What Does Vision Tool-Use Reinforcement Learning Really Learn? Disentangling Tool-Induced and Intrinsic Effects for Crop-and-Zoom

Linge Du; Pengfei Liu; Tianle Li; Weiyu Zhang; Xuyang Shen; Yan Ma

arxiv: 2602.01334 · v2 · pith:C6KAPZUSnew · submitted 2026-02-01 · 💻 cs.CV

What Does Vision Tool-Use Reinforcement Learning Really Learn?
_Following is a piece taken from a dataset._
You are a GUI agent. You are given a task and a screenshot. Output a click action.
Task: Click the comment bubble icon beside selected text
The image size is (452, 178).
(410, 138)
Disentangling Tool-Induced and Intrinsic Effects for Crop-and-Zoom

Yan Ma , Weiyu Zhang , Tianle Li , Linge Du , Xuyang Shen , Pengfei Liu This is my paper

Pith reviewed 2026-05-22 12:22 UTC · model grok-4.3

classification 💻 cs.CV

keywords vision tool-usereinforcement learningcrop-and-zoomdisentanglementintrinsic capabilitiestool-induced effectsVLMsMED framework

0 comments

The pith

Vision tool-use reinforcement learning reduces tool harm more than it teaches effective correction

A machine-rendered reading of the paper's core claim, the machinery that carries it, and where it could break.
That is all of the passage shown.